> _WHAT YOU ARE ASKED TO DO_
Each line below is to be copied out exactly, and none may be omitted.

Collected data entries

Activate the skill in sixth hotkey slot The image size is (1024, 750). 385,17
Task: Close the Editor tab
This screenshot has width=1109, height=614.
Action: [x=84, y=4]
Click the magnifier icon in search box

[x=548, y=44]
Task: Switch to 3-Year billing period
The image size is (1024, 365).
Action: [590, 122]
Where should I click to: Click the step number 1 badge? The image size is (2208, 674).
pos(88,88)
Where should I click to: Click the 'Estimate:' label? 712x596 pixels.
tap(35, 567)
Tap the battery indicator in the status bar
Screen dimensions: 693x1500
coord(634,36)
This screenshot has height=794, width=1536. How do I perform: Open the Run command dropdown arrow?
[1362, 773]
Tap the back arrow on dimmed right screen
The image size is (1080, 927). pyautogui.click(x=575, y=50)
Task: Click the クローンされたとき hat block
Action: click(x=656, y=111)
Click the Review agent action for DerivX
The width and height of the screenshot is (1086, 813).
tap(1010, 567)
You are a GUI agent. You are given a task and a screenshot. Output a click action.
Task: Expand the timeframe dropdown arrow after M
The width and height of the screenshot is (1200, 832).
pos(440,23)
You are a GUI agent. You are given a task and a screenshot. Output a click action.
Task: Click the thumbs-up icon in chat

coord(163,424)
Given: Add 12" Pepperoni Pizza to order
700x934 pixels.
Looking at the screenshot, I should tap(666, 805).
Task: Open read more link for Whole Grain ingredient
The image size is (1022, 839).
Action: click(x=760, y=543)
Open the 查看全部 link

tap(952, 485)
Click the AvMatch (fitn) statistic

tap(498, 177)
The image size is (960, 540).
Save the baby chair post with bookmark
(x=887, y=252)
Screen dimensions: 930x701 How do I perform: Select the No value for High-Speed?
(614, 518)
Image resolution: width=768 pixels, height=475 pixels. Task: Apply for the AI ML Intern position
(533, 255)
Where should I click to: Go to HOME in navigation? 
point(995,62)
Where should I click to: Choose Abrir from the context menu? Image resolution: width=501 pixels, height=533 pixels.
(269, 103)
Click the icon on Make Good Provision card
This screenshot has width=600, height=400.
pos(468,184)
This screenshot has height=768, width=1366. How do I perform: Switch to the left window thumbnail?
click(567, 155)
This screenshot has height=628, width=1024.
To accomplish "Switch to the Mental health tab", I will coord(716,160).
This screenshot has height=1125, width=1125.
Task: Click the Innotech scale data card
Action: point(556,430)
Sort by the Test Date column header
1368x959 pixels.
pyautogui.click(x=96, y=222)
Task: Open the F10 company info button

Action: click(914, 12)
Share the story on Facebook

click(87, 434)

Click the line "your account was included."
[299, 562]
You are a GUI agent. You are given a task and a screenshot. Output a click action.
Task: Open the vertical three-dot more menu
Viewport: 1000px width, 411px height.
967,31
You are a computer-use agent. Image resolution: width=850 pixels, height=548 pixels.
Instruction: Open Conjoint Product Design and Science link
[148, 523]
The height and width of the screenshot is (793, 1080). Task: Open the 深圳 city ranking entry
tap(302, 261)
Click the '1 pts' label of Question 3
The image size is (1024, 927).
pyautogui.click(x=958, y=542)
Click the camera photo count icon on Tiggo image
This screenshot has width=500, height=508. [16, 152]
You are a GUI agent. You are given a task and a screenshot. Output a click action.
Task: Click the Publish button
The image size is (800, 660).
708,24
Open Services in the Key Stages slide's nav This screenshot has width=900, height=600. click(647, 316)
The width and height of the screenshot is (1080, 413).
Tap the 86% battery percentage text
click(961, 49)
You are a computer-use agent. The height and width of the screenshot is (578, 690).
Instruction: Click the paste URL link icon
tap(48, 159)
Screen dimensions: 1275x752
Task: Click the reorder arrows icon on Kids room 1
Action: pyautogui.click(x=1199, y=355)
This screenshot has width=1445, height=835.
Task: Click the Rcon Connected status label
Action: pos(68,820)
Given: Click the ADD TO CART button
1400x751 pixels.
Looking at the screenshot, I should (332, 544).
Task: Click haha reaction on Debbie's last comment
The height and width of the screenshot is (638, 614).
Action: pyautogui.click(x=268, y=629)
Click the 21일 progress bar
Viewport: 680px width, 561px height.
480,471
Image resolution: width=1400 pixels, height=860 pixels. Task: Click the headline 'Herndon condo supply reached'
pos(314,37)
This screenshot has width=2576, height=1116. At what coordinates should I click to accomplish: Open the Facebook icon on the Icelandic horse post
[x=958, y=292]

> _TASK RESPONSE_
Activate the skill in sixth hotkey slot The image size is (1024, 750). 385,17
Task: Close the Editor tab
This screenshot has width=1109, height=614.
Action: [x=84, y=4]
Click the magnifier icon in search box

[x=548, y=44]
Task: Switch to 3-Year billing period
The image size is (1024, 365).
Action: [590, 122]
Where should I click to: Click the step number 1 badge? The image size is (2208, 674).
pos(88,88)
Where should I click to: Click the 'Estimate:' label? 712x596 pixels.
tap(35, 567)
Tap the battery indicator in the status bar
Screen dimensions: 693x1500
coord(634,36)
This screenshot has height=794, width=1536. How do I perform: Open the Run command dropdown arrow?
[1362, 773]
Tap the back arrow on dimmed right screen
The image size is (1080, 927). pyautogui.click(x=575, y=50)
Task: Click the クローンされたとき hat block
Action: click(x=656, y=111)
Click the Review agent action for DerivX
The width and height of the screenshot is (1086, 813).
tap(1010, 567)
You are a GUI agent. You are given a task and a screenshot. Output a click action.
Task: Expand the timeframe dropdown arrow after M
The width and height of the screenshot is (1200, 832).
pos(440,23)
You are a GUI agent. You are given a task and a screenshot. Output a click action.
Task: Click the thumbs-up icon in chat

coord(163,424)
Given: Add 12" Pepperoni Pizza to order
700x934 pixels.
Looking at the screenshot, I should tap(666, 805).
Task: Open read more link for Whole Grain ingredient
The image size is (1022, 839).
Action: click(x=760, y=543)
Open the 查看全部 link

tap(952, 485)
Click the AvMatch (fitn) statistic

tap(498, 177)
The image size is (960, 540).
Save the baby chair post with bookmark
(x=887, y=252)
Screen dimensions: 930x701 How do I perform: Select the No value for High-Speed?
(614, 518)
Image resolution: width=768 pixels, height=475 pixels. Task: Apply for the AI ML Intern position
(533, 255)
Where should I click to: Go to HOME in navigation? 
point(995,62)
Where should I click to: Choose Abrir from the context menu? Image resolution: width=501 pixels, height=533 pixels.
(269, 103)
Click the icon on Make Good Provision card
This screenshot has width=600, height=400.
pos(468,184)
This screenshot has height=768, width=1366. How do I perform: Switch to the left window thumbnail?
click(567, 155)
This screenshot has height=628, width=1024.
To accomplish "Switch to the Mental health tab", I will coord(716,160).
This screenshot has height=1125, width=1125.
Task: Click the Innotech scale data card
Action: point(556,430)
Sort by the Test Date column header
1368x959 pixels.
pyautogui.click(x=96, y=222)
Task: Open the F10 company info button

Action: click(914, 12)
Share the story on Facebook

click(87, 434)

Click the line "your account was included."
[299, 562]
You are a GUI agent. You are given a task and a screenshot. Output a click action.
Task: Open the vertical three-dot more menu
Viewport: 1000px width, 411px height.
967,31
You are a computer-use agent. Image resolution: width=850 pixels, height=548 pixels.
Instruction: Open Conjoint Product Design and Science link
[148, 523]
The height and width of the screenshot is (793, 1080). Task: Open the 深圳 city ranking entry
tap(302, 261)
Click the '1 pts' label of Question 3
The image size is (1024, 927).
pyautogui.click(x=958, y=542)
Click the camera photo count icon on Tiggo image
This screenshot has width=500, height=508. [16, 152]
You are a GUI agent. You are given a task and a screenshot. Output a click action.
Task: Click the Publish button
The image size is (800, 660).
708,24
Open Services in the Key Stages slide's nav This screenshot has width=900, height=600. click(647, 316)
The width and height of the screenshot is (1080, 413).
Tap the 86% battery percentage text
click(961, 49)
You are a computer-use agent. The height and width of the screenshot is (578, 690).
Instruction: Click the paste URL link icon
tap(48, 159)
Screen dimensions: 1275x752
Task: Click the reorder arrows icon on Kids room 1
Action: pyautogui.click(x=1199, y=355)
This screenshot has width=1445, height=835.
Task: Click the Rcon Connected status label
Action: pos(68,820)
Given: Click the ADD TO CART button
1400x751 pixels.
Looking at the screenshot, I should (332, 544).
Task: Click haha reaction on Debbie's last comment
The height and width of the screenshot is (638, 614).
Action: pyautogui.click(x=268, y=629)
Click the 21일 progress bar
Viewport: 680px width, 561px height.
480,471
Image resolution: width=1400 pixels, height=860 pixels. Task: Click the headline 'Herndon condo supply reached'
pos(314,37)
This screenshot has width=2576, height=1116. At what coordinates should I click to accomplish: Open the Facebook icon on the Icelandic horse post
[x=958, y=292]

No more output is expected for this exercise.